[START Provided data]
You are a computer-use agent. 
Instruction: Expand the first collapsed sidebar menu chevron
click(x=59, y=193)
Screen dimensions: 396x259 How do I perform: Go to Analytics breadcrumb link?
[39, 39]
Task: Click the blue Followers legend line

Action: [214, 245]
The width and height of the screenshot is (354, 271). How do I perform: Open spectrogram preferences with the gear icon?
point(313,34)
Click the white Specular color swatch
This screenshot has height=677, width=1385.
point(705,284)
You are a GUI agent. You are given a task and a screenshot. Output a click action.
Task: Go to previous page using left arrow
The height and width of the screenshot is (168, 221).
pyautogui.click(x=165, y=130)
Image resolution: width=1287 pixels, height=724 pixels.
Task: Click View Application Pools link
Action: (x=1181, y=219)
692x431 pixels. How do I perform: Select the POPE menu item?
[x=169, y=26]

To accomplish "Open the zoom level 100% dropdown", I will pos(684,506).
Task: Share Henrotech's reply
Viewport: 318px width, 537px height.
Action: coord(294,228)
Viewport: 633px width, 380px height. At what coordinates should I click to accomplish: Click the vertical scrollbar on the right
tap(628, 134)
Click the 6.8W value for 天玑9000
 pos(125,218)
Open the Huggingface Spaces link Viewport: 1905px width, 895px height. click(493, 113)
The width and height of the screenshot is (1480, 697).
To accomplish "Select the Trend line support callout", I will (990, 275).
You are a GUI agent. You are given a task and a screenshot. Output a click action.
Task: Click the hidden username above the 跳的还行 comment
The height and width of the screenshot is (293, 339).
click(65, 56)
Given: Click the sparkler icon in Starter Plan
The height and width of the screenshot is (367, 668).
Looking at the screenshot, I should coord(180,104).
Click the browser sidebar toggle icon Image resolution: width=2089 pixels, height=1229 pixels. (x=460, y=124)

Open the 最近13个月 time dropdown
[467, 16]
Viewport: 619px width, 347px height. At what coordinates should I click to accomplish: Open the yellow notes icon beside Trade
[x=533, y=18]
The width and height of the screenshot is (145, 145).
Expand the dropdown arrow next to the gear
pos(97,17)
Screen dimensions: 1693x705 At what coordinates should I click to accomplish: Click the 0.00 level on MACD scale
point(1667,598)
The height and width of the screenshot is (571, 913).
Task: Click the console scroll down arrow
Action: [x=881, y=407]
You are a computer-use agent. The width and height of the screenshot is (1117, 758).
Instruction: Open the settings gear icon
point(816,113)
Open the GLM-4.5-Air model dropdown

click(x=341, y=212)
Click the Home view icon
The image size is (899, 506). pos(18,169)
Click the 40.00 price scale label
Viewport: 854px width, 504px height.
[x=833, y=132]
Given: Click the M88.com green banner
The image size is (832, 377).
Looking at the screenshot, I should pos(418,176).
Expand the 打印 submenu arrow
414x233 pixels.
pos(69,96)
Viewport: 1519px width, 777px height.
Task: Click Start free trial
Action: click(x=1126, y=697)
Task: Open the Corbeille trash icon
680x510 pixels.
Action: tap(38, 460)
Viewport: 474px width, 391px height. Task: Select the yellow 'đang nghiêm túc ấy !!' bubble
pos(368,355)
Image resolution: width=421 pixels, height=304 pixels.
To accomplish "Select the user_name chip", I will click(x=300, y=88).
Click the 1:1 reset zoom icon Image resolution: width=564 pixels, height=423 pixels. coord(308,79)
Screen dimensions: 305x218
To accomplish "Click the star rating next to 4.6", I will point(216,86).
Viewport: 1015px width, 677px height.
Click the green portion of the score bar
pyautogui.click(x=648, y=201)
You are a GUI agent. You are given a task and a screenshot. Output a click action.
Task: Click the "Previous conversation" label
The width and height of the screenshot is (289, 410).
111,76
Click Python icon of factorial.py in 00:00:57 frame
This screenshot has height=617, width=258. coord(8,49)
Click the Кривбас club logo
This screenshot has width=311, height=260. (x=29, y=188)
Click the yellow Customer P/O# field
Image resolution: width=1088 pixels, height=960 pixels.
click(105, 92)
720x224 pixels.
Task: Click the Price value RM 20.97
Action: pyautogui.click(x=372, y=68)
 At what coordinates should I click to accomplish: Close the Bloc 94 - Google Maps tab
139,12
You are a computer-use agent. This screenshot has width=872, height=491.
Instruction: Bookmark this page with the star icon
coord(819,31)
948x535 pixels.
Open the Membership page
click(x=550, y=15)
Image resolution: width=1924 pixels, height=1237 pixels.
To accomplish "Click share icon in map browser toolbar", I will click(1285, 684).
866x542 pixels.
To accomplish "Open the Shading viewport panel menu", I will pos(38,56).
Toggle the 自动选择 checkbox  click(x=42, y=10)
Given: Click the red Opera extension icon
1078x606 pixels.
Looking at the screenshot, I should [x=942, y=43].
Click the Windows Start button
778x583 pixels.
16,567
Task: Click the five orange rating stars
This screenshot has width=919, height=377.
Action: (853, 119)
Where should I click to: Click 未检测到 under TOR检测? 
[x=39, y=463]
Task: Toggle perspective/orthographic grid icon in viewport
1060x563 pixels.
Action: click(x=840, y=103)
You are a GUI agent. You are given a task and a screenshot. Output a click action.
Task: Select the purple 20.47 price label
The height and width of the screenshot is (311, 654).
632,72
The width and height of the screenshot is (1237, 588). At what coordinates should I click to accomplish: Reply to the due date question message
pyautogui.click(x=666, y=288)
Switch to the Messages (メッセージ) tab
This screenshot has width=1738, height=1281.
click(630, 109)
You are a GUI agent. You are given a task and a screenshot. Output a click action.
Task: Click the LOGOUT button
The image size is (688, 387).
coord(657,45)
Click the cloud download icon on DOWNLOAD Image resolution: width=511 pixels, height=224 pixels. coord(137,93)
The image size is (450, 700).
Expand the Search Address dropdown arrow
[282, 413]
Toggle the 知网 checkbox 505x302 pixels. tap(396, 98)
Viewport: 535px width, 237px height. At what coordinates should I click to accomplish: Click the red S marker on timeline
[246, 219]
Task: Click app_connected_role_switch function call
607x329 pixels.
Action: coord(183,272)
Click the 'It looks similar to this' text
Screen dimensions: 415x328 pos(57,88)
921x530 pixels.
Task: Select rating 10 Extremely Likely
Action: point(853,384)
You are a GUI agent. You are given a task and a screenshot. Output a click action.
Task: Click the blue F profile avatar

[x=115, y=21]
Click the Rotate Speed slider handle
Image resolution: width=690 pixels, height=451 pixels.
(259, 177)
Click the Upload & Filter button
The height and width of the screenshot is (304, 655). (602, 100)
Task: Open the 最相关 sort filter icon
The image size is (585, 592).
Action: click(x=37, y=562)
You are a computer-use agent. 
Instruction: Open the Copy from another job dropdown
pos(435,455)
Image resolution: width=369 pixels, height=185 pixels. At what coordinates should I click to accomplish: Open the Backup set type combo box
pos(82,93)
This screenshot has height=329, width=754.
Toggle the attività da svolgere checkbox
[END Provided data]
*Work to complete*:
Render everything from the start of the data down to the line containing "Open the Huggingface" as a Markdown table with the columns Row and Data line, leaving out blank lines.

*Reply*:
| Row | Data line |
|---|---|
| 1 | You are a computer-use agent.  |
| 2 | Instruction: Expand the first collapsed sidebar menu chevron |
| 3 | click(x=59, y=193) |
| 4 | Screen dimensions: 396x259 How do I perform: Go to Analytics breadcrumb link? |
| 5 | [39, 39] |
| 6 | Task: Click the blue Followers legend line |
| 7 | Action: [214, 245] |
| 8 | The width and height of the screenshot is (354, 271). How do I perform: Open spectrogram preferences with the gear icon? |
| 9 | point(313,34) |
| 10 | Click the white Specular color swatch |
| 11 | This screenshot has height=677, width=1385. |
| 12 | point(705,284) |
| 13 | You are a GUI agent. You are given a task and a screenshot. Output a click action. |
| 14 | Task: Go to previous page using left arrow |
| 15 | The height and width of the screenshot is (168, 221). |
| 16 | pyautogui.click(x=165, y=130) |
| 17 | Image resolution: width=1287 pixels, height=724 pixels. |
| 18 | Task: Click View Application Pools link |
| 19 | Action: (x=1181, y=219) |
| 20 | 692x431 pixels. How do I perform: Select the POPE menu item? |
| 21 | [x=169, y=26] |
| 22 | To accomplish "Open the zoom level 100% dropdown", I will pos(684,506). |
| 23 | Task: Share Henrotech's reply |
| 24 | Viewport: 318px width, 537px height. |
| 25 | Action: coord(294,228) |
| 26 | Viewport: 633px width, 380px height. At what coordinates should I click to accomplish: Click the vertical scrollbar on the right |
| 27 | tap(628, 134) |
| 28 | Click the 6.8W value for 天玑9000 |
| 29 |  pos(125,218) |
| 30 | Open the Huggingface Spaces link Viewport: 1905px width, 895px height. click(493, 113) |